Smiths News PLC
- Formerly: Smiths News PLC
- Type: PLC
- Traded as: LSE: SNWS
- Industry: Distribution
- Founded: 2006
- Headquarters: Swindon, United Kingdom
- Key people: David Blackwood, (Chairman) Jonathan Bunting, (CEO)
- Products: Newspapers and magazines, consumables, books
- Brands: WHSmith News, WHSmith Travel
- Services: Books, stationery, newspapers, convenience food
- Revenue: ▼£1,064.0 million (2025)
- Operating income: £39.1 million (2025)
- Net income: ▲£28.3 million (2025)
- Website: www.smithsnews.co.uk

= Smiths News =

English media distribution company

Smiths News is a distributor of newspapers, magazines, books and consumables, headquartered in Swindon, England. It is a constituent of the FTSE SmallCap Index

==History==
The company, originally established as "WHSmith News", was renamed Smiths News PLC on its demerger from WHSmith on 1 September 2006.

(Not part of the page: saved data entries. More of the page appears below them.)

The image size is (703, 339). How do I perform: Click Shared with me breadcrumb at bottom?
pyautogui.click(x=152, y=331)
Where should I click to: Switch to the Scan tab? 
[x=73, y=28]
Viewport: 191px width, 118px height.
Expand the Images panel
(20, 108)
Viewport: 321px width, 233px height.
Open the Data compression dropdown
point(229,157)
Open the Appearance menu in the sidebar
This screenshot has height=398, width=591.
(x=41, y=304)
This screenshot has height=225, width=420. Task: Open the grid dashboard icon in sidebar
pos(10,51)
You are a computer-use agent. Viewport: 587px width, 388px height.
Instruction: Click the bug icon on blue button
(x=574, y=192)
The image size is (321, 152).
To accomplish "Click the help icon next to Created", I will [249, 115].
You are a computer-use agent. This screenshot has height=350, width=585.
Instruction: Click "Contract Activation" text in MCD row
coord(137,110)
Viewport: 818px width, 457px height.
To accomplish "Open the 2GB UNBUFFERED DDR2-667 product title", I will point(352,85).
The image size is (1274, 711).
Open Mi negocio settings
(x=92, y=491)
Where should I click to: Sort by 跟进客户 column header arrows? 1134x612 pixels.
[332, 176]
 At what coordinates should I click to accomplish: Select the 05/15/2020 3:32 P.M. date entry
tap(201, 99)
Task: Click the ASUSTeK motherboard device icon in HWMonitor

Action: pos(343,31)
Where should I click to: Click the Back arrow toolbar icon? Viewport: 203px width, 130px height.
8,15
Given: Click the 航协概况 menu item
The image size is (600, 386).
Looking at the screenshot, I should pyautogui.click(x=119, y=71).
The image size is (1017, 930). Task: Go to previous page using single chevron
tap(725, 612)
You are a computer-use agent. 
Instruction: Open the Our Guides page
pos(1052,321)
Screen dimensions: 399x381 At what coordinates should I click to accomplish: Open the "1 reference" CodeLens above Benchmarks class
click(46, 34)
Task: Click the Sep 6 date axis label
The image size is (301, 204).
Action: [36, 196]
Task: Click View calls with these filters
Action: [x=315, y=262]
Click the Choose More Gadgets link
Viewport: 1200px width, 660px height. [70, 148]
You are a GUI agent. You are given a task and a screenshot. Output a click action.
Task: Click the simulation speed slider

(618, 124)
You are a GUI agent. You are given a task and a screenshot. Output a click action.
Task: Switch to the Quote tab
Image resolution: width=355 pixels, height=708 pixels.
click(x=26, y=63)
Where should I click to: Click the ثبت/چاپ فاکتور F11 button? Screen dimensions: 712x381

In April 2014, the company rebranded as Connect Group PLC to reflect the diversity of the company's markets.

The company purchased Tuffnells Parcels Express for more than £100m in November 2014 but, after several years of poor performance under the group's stewardship, sold it for £15m in April 2020.

In October 2020 Connect Group PLC changed its name back to Smiths News PLC.